Collected data
★ ★ ★ ★ ★ ★ ★
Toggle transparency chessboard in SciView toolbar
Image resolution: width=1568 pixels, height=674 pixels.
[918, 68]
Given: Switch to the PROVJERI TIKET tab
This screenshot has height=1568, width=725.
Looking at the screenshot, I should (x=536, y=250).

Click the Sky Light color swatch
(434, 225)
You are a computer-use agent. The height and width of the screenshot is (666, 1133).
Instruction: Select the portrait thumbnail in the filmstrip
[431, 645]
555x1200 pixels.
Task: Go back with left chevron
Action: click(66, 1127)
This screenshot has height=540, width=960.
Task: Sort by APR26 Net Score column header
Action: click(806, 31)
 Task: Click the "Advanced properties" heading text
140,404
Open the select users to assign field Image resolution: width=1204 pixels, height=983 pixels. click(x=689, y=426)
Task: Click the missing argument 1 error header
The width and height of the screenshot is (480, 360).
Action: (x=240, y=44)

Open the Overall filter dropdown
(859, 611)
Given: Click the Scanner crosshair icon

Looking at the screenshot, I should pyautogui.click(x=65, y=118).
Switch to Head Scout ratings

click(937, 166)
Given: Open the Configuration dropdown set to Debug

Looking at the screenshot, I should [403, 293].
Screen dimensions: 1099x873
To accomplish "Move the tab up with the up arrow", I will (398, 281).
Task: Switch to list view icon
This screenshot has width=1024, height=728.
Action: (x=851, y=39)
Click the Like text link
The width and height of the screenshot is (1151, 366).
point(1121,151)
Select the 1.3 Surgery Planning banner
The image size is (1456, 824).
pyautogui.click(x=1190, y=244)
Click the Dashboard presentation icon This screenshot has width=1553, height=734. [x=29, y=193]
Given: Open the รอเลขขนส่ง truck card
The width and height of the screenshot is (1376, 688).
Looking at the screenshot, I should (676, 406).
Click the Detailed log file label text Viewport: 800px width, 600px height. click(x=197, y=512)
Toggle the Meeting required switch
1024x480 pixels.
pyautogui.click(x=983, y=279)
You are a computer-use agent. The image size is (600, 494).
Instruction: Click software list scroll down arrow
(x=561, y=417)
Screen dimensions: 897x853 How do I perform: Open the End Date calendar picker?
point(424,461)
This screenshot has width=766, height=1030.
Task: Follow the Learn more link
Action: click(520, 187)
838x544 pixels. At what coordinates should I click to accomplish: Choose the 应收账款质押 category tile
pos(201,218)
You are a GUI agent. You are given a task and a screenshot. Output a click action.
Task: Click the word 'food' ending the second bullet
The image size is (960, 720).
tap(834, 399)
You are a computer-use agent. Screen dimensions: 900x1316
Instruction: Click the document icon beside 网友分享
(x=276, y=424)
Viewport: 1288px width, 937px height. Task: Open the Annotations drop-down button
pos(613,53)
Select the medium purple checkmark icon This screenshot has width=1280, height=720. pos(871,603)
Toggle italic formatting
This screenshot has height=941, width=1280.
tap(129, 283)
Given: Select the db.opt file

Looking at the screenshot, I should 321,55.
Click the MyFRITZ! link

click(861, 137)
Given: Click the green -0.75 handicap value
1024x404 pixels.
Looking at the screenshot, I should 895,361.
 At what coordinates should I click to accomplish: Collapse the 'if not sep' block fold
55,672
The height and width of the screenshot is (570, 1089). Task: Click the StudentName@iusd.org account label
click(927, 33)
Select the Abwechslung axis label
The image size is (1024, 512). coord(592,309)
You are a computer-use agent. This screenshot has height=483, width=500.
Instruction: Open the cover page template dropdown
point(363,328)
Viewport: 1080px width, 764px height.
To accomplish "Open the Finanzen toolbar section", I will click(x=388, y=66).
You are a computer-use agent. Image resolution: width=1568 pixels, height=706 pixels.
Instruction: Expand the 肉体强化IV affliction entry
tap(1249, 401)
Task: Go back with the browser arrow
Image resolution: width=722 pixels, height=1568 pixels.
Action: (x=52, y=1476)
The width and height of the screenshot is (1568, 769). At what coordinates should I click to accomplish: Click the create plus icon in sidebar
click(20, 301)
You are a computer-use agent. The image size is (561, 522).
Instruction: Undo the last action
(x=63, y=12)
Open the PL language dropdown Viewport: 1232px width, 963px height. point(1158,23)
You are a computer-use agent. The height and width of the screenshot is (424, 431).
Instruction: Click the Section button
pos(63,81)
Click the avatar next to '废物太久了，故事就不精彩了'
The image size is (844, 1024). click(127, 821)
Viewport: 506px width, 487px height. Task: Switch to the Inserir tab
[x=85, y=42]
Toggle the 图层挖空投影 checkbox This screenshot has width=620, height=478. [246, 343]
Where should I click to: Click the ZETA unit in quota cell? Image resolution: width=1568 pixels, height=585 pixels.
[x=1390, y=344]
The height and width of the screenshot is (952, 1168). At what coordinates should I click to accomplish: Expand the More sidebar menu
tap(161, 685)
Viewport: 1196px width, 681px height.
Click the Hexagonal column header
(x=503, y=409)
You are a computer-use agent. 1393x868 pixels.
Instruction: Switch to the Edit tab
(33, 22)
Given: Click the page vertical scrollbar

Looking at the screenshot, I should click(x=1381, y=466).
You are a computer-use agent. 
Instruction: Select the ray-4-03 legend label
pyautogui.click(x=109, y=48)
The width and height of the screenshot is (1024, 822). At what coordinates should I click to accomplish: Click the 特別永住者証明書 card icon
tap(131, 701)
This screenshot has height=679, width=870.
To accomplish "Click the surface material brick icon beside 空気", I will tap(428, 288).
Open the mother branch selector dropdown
★ ★ ★ ★ ★ ★ ★
» WHAT THE EXERCISE ASKS
Keep the wording exact. Give all of the records again.

» SOLUTION
Toggle transparency chessboard in SciView toolbar
Image resolution: width=1568 pixels, height=674 pixels.
[918, 68]
Given: Switch to the PROVJERI TIKET tab
This screenshot has height=1568, width=725.
Looking at the screenshot, I should (x=536, y=250).

Click the Sky Light color swatch
(434, 225)
You are a computer-use agent. The height and width of the screenshot is (666, 1133).
Instruction: Select the portrait thumbnail in the filmstrip
[431, 645]
555x1200 pixels.
Task: Go back with left chevron
Action: click(66, 1127)
This screenshot has height=540, width=960.
Task: Sort by APR26 Net Score column header
Action: click(806, 31)
 Task: Click the "Advanced properties" heading text
140,404
Open the select users to assign field Image resolution: width=1204 pixels, height=983 pixels. click(x=689, y=426)
Task: Click the missing argument 1 error header
The width and height of the screenshot is (480, 360).
Action: (x=240, y=44)

Open the Overall filter dropdown
(859, 611)
Given: Click the Scanner crosshair icon

Looking at the screenshot, I should pyautogui.click(x=65, y=118).
Switch to Head Scout ratings

click(937, 166)
Given: Open the Configuration dropdown set to Debug

Looking at the screenshot, I should [403, 293].
Screen dimensions: 1099x873
To accomplish "Move the tab up with the up arrow", I will (398, 281).
Task: Switch to list view icon
This screenshot has width=1024, height=728.
Action: (x=851, y=39)
Click the Like text link
The width and height of the screenshot is (1151, 366).
point(1121,151)
Select the 1.3 Surgery Planning banner
The image size is (1456, 824).
pyautogui.click(x=1190, y=244)
Click the Dashboard presentation icon This screenshot has width=1553, height=734. [x=29, y=193]
Given: Open the รอเลขขนส่ง truck card
The width and height of the screenshot is (1376, 688).
Looking at the screenshot, I should (676, 406).
Click the Detailed log file label text Viewport: 800px width, 600px height. click(x=197, y=512)
Toggle the Meeting required switch
1024x480 pixels.
pyautogui.click(x=983, y=279)
You are a computer-use agent. The image size is (600, 494).
Instruction: Click software list scroll down arrow
(x=561, y=417)
Screen dimensions: 897x853 How do I perform: Open the End Date calendar picker?
point(424,461)
This screenshot has width=766, height=1030.
Task: Follow the Learn more link
Action: click(520, 187)
838x544 pixels. At what coordinates should I click to accomplish: Choose the 应收账款质押 category tile
pos(201,218)
You are a GUI agent. You are given a task and a screenshot. Output a click action.
Task: Click the word 'food' ending the second bullet
The image size is (960, 720).
tap(834, 399)
You are a computer-use agent. Screen dimensions: 900x1316
Instruction: Click the document icon beside 网友分享
(x=276, y=424)
Viewport: 1288px width, 937px height. Task: Open the Annotations drop-down button
pos(613,53)
Select the medium purple checkmark icon This screenshot has width=1280, height=720. pos(871,603)
Toggle italic formatting
This screenshot has height=941, width=1280.
tap(129, 283)
Given: Select the db.opt file

Looking at the screenshot, I should 321,55.
Click the MyFRITZ! link

click(861, 137)
Given: Click the green -0.75 handicap value
1024x404 pixels.
Looking at the screenshot, I should 895,361.
 At what coordinates should I click to accomplish: Collapse the 'if not sep' block fold
55,672
The height and width of the screenshot is (570, 1089). Task: Click the StudentName@iusd.org account label
click(927, 33)
Select the Abwechslung axis label
The image size is (1024, 512). coord(592,309)
You are a computer-use agent. This screenshot has height=483, width=500.
Instruction: Open the cover page template dropdown
point(363,328)
Viewport: 1080px width, 764px height.
To accomplish "Open the Finanzen toolbar section", I will click(x=388, y=66).
You are a computer-use agent. Image resolution: width=1568 pixels, height=706 pixels.
Instruction: Expand the 肉体强化IV affliction entry
tap(1249, 401)
Task: Go back with the browser arrow
Image resolution: width=722 pixels, height=1568 pixels.
Action: (x=52, y=1476)
The width and height of the screenshot is (1568, 769). At what coordinates should I click to accomplish: Click the create plus icon in sidebar
click(20, 301)
You are a computer-use agent. The image size is (561, 522).
Instruction: Undo the last action
(x=63, y=12)
Open the PL language dropdown Viewport: 1232px width, 963px height. point(1158,23)
You are a computer-use agent. The height and width of the screenshot is (424, 431).
Instruction: Click the Section button
pos(63,81)
Click the avatar next to '废物太久了，故事就不精彩了'
The image size is (844, 1024). click(127, 821)
Viewport: 506px width, 487px height. Task: Switch to the Inserir tab
[x=85, y=42]
Toggle the 图层挖空投影 checkbox This screenshot has width=620, height=478. [246, 343]
Where should I click to: Click the ZETA unit in quota cell? Image resolution: width=1568 pixels, height=585 pixels.
[x=1390, y=344]
The height and width of the screenshot is (952, 1168). At what coordinates should I click to accomplish: Expand the More sidebar menu
tap(161, 685)
Viewport: 1196px width, 681px height.
Click the Hexagonal column header
(x=503, y=409)
You are a computer-use agent. 1393x868 pixels.
Instruction: Switch to the Edit tab
(33, 22)
Given: Click the page vertical scrollbar

Looking at the screenshot, I should click(x=1381, y=466).
You are a computer-use agent. 
Instruction: Select the ray-4-03 legend label
pyautogui.click(x=109, y=48)
The width and height of the screenshot is (1024, 822). At what coordinates should I click to accomplish: Click the 特別永住者証明書 card icon
tap(131, 701)
This screenshot has height=679, width=870.
To accomplish "Click the surface material brick icon beside 空気", I will tap(428, 288).
Open the mother branch selector dropdown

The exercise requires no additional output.